Joanna, who studied for her degree while bringing up daughters Poppy (9) and Flora (5), also wrote about her earlier work in the acute medical unit at the Royal Infirmary of Edinburgh.
She said: “I always made time for the small things such as ensuring the elderly men would have a shave and be in matching pyjamas or clothes for the morning visiting. Or that the elderly ladies had their hair combed the way they liked it and a spritz of perfume too!”
A placement within the hospital’s day surgery unit brought her into contact with patients who were having pregnancies terminated or treatment for cancer, and she also worked elsewhere on a palliative care ward for patients nearing the end of their lives.
Joanna said: “Ensuring that each of the patients in my care had a dignified and comfortable death was important to me.”
Joanna, who has just taken up a post as a staff nurse at the Royal Infirmary of Edinburgh, said she was honoured and proud to be named this year’s winner of the Simon Pullin Award.
“Care and compassion are important aspects of the NHS values and something I am always mindful of upholding with the patients in my care.
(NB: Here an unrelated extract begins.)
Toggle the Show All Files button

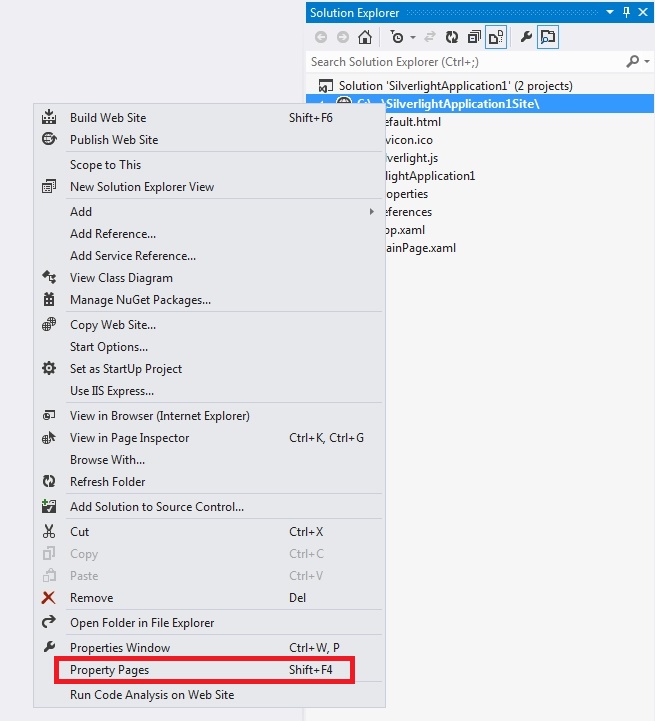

Reflecting on my journey in gaining these skills was a proud moment too to see how far I have come in the past few years.”
Dr Stephen Smith, a senior lecturer at the university and Honorary Nurse Consultant in Compassionate Care with NHS Lothian, said: “Joanna received exceptional feedback from staff in clinical practice and staff in the university. All the feedback pointed to core learning and development in the provision of compassionate care, very particularly knowing that it is the seemingly small things that matter to each individual.”
Dr Alison Wood, Joanna’s Personal Development Tutor at the University, added: “Despite all the challenges due to Covid-19, Joanna has maintained her focus on patient-centred and compassionate care – I am delighted she has secured her first qualified staff nurse post and will be able to continue to provide compassionate care in her new role.”